Mais le livre foncier présente surtout d'importantes différences avec la conservation des hypothèques.
Contrairement à celle-ci, qui était à l'origine une institution fiscale et qui reste placée sous l'autorité du ministère de l'économie et des finances, l'institution du livre foncier, qui a des finalités exclusivement juridiques telles que rendre les droits opposables aux tiers et informer sur la situation d'un propriétaire foncier ou d'un immeuble, est placée sous l'autorité du ministère de la justice .
L'objectif du livre foncier est de rendre compte de la situation exacte des droits réels sur un bien immobilier. A cet effet, l'inscription d'un droit 3 ( * ) est soumise à la décision d'un magistrat du tribunal d'instance : le juge du livre foncier. Celui-ci est un magistrat du second grade de l'ordre judiciaire, recruté parmi les greffiers en chef des cours d'appel, des tribunaux et des conseils de prud'hommes des trois départements. Il est nommé au tribunal d'instance et est placé sous l'autorité du Premier président de la cour d'appel.
Les attributions du juge du livre foncier , déterminées par la loi du 1 er juin 1924, consistent dans la vérification des droits réels dont l'inscription est demandée, du caractère authentique des actes lorsque cette condition est exigée, de l'origine de propriété et de l'inscription préalable du propriétaire précédent, de la capacité et de la représentation des contractants. Cette vérification préalable à l'inscription présente l'avantage de conférer aux droits inscrits une présomption simple d'exactitude, effet qui ne résulte pas de la publication d'un acte à la conservation des hypothèques. Cette procédure locale de juridiction gracieuse est simple et rapide .
L'autre différence principale avec la conservation des hypothèques est le large accès au livre foncier ménagé au public. Le livre foncier est en effet consultable directement au bureau foncier, la consultation donnant une vision globale des droits inscrits et le greffier délivrant des copies sur demande 4 ( * ) .
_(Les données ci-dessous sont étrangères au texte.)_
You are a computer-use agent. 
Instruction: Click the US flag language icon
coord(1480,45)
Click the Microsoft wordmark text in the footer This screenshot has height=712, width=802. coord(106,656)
Les consultants peuvent être classés en deux catégories : les professionnels (notaires, avocats, banquiers, agents immobiliers, syndics de copropriété, géomètres-experts ...) et les simples particuliers . Les premiers ont actuellement un accès totalement libre au livre foncier tandis que les seconds doivent justifier d'un intérêt légitime .
Cette notion d'intérêt légitime n'est toutefois définie par aucun texte et n'a fait à ce jour l'objet d'aucune jurisprudence ; il revient au greffier qui accueille le consultant d'apprécier cet intérêt. Les notaires sont les premiers interlocuteurs du livre foncier 5 ( * ) ; la simplicité de la procédure leur facilite la tâche et permet d'accélérer les transactions.
Victime de son succès du fait de ses nombreux avantages, le livre foncier doit aujourd'hui relever le défi de sa modernisation pour garantir son efficacité et sa pérennité. Tel est l'objet de la présente proposition de loi qui, à la suite de la loi du 29 avril 1994 décidant de l'informatisation du livre foncier, organise le cadre légal de cette informatisation. L'autre objectif poursuivi est le toilettage d'un texte qui n'a guère été modifié depuis 1924 et l'harmonisation de certaines règles locales avec le droit général.
* 3 L'inscription d'un droit se fait sur requête. Celle-ci est effectuée auprès du bureau foncier où elle est consignée au registre des dépôts : l'heure et la minute du dépôt donne son rang au droit inscrit. Le greffe procède à une pré-vérification pour faciliter le travail du juge du livre foncier. Après complète vérification, ce dernier dispose de trois possibilités : soit rendre une ordonnance d'inscription, soit rendre une ordonnance intermédiaire (lorsque des pièces sont manquantes, lorsque des pouvoirs sont entachés d'erreurs formelles ...) appelant une régularisation, soit rendre une ordonnance de rejet. Le greffier, en possession de l'ordonnance d'inscription, procède à l'inscription matérielle. Après vérification de l'exactitude de l'inscription par le juge du livre foncier, un certificat d'inscription est délivré par le greffe au requérant.
* 4 Les bureaux fonciers ont établi 74.700 copies en 1999. Précisons que la délivrance de copies est gratuite depuis la loi de finances initiale 2000.
* 5 Il existe 179 études de notaires dans les trois départements : 47 dans le Haut-Rhin, 73 dans le Bas-Rhin et 59 en Moselle.